>>>

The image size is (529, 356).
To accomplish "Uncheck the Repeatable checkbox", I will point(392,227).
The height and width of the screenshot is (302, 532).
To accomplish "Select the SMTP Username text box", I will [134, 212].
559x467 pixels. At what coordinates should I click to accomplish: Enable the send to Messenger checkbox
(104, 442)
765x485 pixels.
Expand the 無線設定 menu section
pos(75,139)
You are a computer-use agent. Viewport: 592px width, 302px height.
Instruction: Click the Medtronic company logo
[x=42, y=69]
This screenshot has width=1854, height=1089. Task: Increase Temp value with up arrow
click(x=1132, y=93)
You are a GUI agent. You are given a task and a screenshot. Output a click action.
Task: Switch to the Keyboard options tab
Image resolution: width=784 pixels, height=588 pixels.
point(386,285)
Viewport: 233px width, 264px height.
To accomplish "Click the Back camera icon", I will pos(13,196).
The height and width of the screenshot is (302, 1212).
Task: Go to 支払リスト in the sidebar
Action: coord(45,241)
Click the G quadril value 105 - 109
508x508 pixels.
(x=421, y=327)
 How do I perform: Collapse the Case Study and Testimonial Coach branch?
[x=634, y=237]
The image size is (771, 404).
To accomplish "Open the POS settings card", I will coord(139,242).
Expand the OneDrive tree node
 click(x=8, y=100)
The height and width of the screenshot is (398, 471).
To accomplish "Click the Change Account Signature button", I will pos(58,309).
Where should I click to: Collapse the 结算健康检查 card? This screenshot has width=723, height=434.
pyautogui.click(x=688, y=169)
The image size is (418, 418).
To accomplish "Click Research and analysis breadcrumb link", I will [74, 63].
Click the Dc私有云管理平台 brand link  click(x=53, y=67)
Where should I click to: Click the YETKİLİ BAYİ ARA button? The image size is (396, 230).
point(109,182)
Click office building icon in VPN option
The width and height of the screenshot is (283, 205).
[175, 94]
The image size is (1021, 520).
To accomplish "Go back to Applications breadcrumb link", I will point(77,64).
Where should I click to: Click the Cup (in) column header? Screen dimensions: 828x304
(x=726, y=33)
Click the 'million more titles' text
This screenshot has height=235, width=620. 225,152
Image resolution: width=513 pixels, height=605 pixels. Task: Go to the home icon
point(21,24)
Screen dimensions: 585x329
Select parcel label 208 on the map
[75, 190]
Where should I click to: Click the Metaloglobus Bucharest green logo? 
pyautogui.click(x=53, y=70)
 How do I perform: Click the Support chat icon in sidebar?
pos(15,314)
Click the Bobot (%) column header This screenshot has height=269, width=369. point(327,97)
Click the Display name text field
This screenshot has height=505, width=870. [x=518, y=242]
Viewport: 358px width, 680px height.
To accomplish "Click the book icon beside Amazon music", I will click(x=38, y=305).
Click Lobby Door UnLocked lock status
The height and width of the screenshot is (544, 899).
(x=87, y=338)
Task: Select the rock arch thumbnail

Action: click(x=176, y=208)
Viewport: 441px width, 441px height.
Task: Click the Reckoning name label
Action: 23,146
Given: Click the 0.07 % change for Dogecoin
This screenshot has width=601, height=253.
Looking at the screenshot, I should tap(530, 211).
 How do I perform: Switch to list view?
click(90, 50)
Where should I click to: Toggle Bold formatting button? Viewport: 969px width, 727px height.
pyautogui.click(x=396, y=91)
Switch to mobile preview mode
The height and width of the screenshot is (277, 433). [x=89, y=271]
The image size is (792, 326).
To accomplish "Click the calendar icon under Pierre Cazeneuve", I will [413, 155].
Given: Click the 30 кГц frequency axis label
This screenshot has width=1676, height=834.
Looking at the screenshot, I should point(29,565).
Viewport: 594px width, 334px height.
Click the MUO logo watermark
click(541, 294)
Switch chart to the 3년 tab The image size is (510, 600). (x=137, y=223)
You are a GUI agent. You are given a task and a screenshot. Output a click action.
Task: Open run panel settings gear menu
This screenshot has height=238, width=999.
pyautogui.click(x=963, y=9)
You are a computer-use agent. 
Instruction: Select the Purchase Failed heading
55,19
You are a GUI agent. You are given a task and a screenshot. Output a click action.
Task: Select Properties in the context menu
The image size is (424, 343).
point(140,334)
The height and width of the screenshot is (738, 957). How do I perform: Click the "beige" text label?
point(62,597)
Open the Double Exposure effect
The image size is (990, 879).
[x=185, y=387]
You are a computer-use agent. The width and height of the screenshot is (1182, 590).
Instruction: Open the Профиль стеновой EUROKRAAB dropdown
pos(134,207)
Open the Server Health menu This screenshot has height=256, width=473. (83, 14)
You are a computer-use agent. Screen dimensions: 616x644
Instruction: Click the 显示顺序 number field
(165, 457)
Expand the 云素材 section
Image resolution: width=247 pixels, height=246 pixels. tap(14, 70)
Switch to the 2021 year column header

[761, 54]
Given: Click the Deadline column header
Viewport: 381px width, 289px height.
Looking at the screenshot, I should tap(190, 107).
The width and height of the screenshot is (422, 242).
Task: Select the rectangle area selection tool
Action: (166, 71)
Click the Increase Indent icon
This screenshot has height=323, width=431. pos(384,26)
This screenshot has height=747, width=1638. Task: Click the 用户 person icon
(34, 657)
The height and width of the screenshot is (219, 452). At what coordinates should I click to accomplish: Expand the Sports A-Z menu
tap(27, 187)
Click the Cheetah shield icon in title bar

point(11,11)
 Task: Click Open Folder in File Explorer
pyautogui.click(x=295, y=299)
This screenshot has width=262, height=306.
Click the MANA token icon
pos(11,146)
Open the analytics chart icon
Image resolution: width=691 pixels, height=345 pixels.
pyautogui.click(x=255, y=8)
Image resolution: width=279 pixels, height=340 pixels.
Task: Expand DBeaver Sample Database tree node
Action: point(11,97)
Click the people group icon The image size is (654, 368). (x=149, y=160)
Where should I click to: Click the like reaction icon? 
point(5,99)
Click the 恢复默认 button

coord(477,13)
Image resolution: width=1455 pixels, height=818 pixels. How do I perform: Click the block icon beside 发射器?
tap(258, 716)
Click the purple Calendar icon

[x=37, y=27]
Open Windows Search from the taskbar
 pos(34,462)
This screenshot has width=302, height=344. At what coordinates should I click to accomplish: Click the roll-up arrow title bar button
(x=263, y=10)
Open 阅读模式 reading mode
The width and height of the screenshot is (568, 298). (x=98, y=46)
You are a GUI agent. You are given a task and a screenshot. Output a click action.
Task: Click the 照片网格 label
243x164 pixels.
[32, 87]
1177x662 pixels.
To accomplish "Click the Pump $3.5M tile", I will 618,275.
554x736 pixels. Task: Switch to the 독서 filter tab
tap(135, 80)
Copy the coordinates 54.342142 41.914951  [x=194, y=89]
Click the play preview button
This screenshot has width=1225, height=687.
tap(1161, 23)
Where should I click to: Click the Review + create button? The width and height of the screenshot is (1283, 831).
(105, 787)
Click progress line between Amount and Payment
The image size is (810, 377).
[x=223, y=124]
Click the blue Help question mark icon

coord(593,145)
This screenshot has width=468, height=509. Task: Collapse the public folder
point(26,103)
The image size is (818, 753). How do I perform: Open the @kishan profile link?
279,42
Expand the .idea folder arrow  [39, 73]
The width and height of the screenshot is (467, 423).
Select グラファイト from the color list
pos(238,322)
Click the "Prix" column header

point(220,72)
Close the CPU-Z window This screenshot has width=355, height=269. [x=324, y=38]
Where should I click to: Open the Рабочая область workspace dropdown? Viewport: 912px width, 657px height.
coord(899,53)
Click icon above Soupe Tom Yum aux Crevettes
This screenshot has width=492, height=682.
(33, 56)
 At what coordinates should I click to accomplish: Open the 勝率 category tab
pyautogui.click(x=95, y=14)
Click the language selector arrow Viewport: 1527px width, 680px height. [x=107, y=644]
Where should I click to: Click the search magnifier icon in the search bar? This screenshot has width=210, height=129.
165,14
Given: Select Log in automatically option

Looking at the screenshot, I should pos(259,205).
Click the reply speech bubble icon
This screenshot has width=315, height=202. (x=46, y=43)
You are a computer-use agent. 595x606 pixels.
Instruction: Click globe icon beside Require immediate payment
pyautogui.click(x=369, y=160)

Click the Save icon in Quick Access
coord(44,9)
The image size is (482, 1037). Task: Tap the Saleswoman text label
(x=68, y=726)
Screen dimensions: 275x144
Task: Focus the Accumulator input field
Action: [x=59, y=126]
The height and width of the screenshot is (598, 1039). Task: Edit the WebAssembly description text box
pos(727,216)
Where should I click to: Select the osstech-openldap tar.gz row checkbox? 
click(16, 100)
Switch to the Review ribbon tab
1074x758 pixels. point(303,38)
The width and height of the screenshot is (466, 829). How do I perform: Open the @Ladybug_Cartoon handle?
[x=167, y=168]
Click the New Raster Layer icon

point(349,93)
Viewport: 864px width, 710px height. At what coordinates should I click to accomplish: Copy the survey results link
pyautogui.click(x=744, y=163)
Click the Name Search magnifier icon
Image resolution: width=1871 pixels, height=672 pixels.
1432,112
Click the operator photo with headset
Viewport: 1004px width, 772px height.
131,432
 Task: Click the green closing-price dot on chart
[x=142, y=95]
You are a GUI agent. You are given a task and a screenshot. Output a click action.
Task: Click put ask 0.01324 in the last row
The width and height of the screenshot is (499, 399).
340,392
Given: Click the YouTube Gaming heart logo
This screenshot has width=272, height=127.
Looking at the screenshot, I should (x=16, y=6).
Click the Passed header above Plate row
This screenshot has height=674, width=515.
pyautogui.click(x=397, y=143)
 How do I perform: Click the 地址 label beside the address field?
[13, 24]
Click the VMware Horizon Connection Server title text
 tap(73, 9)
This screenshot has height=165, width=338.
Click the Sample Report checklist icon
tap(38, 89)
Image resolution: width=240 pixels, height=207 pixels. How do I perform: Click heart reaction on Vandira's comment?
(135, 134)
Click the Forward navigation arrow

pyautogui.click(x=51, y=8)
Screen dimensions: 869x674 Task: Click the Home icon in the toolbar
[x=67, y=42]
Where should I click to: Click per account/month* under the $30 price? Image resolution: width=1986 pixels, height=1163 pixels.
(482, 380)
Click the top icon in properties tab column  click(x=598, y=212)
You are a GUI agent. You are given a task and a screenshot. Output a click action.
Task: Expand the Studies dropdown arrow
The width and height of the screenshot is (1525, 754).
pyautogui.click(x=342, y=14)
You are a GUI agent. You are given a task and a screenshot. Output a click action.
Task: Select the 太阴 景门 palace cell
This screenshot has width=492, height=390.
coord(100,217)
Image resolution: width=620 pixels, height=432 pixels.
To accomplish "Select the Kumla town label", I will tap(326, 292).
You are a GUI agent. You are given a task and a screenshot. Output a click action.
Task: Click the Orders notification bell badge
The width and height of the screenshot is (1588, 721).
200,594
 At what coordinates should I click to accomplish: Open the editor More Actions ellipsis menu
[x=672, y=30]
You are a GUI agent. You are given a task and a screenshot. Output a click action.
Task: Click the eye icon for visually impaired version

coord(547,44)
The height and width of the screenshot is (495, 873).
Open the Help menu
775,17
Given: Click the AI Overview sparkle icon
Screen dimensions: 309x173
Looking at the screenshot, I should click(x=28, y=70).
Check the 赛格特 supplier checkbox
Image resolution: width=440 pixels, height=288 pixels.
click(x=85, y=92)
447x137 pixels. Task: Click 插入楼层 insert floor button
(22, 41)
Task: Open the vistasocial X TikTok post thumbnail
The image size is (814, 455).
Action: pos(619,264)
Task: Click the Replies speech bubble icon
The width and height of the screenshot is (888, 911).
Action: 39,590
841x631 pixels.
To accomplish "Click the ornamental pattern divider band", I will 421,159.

<<<

> _About this exercise_
Tally the lines of the data that contain the string "settings" and report the total alone.

> _Response to this exercise_
2